Well, I’ve a date with Tips Alva tonight, and I’m going to be late for it, just as late as I please. And then I’m going to do nothing but stare at her lips all evening.

The Point of View

“I am too modest!” snapped the great Haskel van Manderpootz, pacing irritably about the limited area of his private laboratory, glaring at me the while. “That is the trouble. I undervalue my own achievements, and thereby permit petty imitators like Corveille to influence the committee and win the Morell prize.”

“But,” I said soothingly, “you’ve won the Morell physics award half a dozen times, professor. They can’t very well give it to you every year.”

“Why not, since it is plain that I deserve it?” bristled the professor. “Understand, Dixon, that I do not regret my modesty, even though it permits conceited fools like Corveille, who have infinitely less reason than I for conceit, to win awards that mean nothing save prizes for successful bragging. Bah! To grant an award for research along such obvious lines that I neglected to mention them, thinking that even a Morell judge would appreciate their obviousness! Research on the psychon, eh! Who discovered the psychon? Who but van Manderpootz?”

“Wasn’t that what you got last year’s award for?” I asked consolingly. “And after all, isn’t this modesty, this lack of jealousy on your part, a symbol of greatness of character?”
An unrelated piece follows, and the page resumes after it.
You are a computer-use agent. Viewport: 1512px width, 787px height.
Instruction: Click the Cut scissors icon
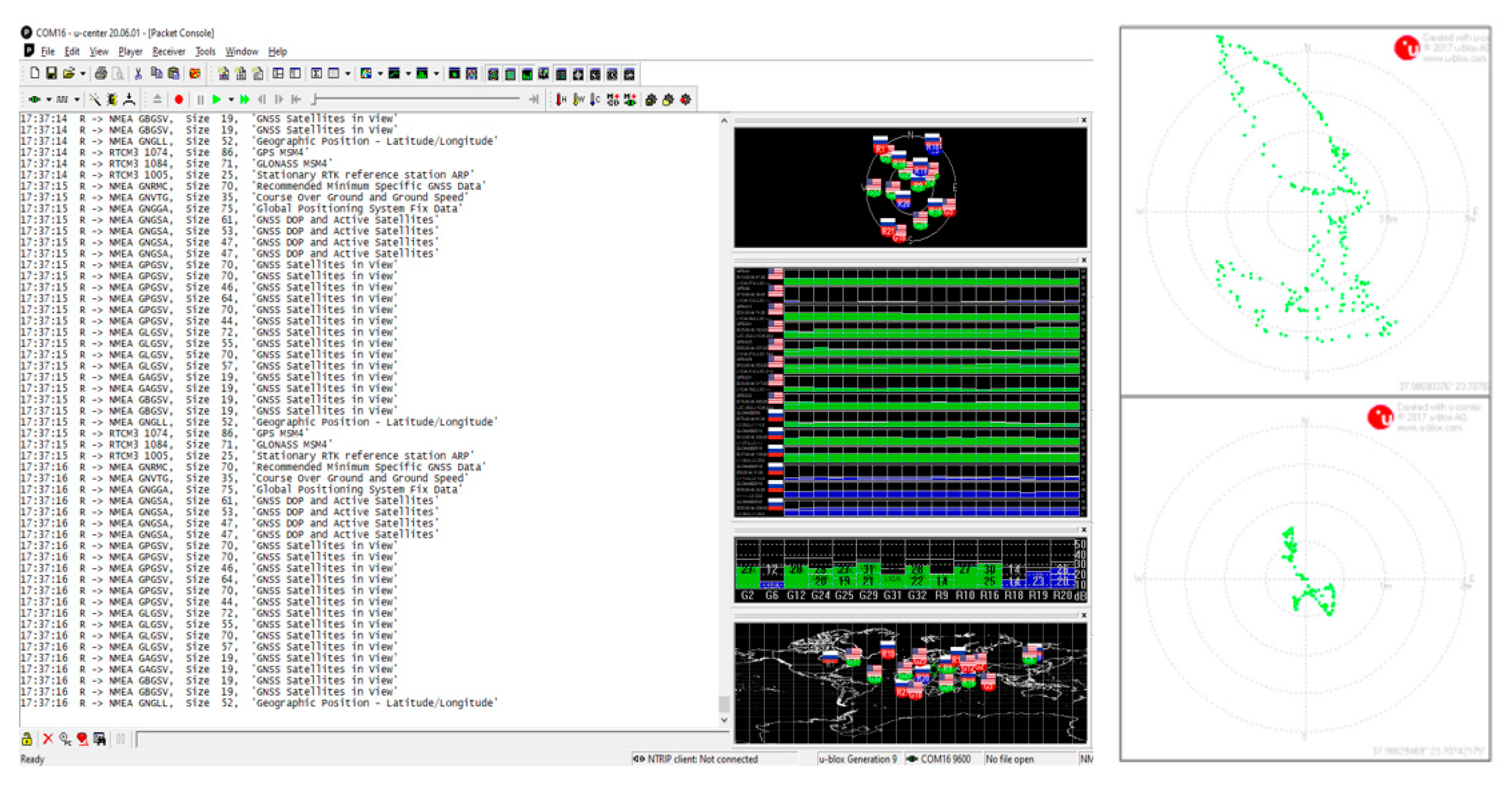point(138,74)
“True⁠—true!” said the great van Manderpootz, mollified. “Had such an affront been committed against a lesser man than myself, he would doubtless have entered a bitter complaint against the judges. But not I. Anyway, I know from experience that it wouldn’t do any good. And besides, despite his greatness, van Manderpootz is as modest and shrinking as a violet.” At this point he paused, and his broad red face tried to look violet-like.

I suppressed a smile. I knew the eccentric genius of old, from the days when I had been Dixon Wells, undergraduate student of engineering, and had taken a course in Newer Physics (that is, in Relativity) under the famous professor. For some unguessable reason, he had taken a fancy to me, and as a result, I had been involved in several of his experiments since graduation. There was the affair of the subjunctivisor, for instance, and also that of the idealizator; in the first of these episodes I had suffered the indignity of falling in love with a girl two weeks after she was apparently dead, and in the second, the equal or greater indignity of falling in love with a girl who didn’t exist, never had existed, and never would exist⁠—in other words, with an ideal. Perhaps I’m a little susceptible to feminine charms, or rather, perhaps I used to be, for since the disaster of the idealizator, I have grimly relegated such follies to the past, much to the disgust of various ’vision entertainers, singers, dancers, and the like.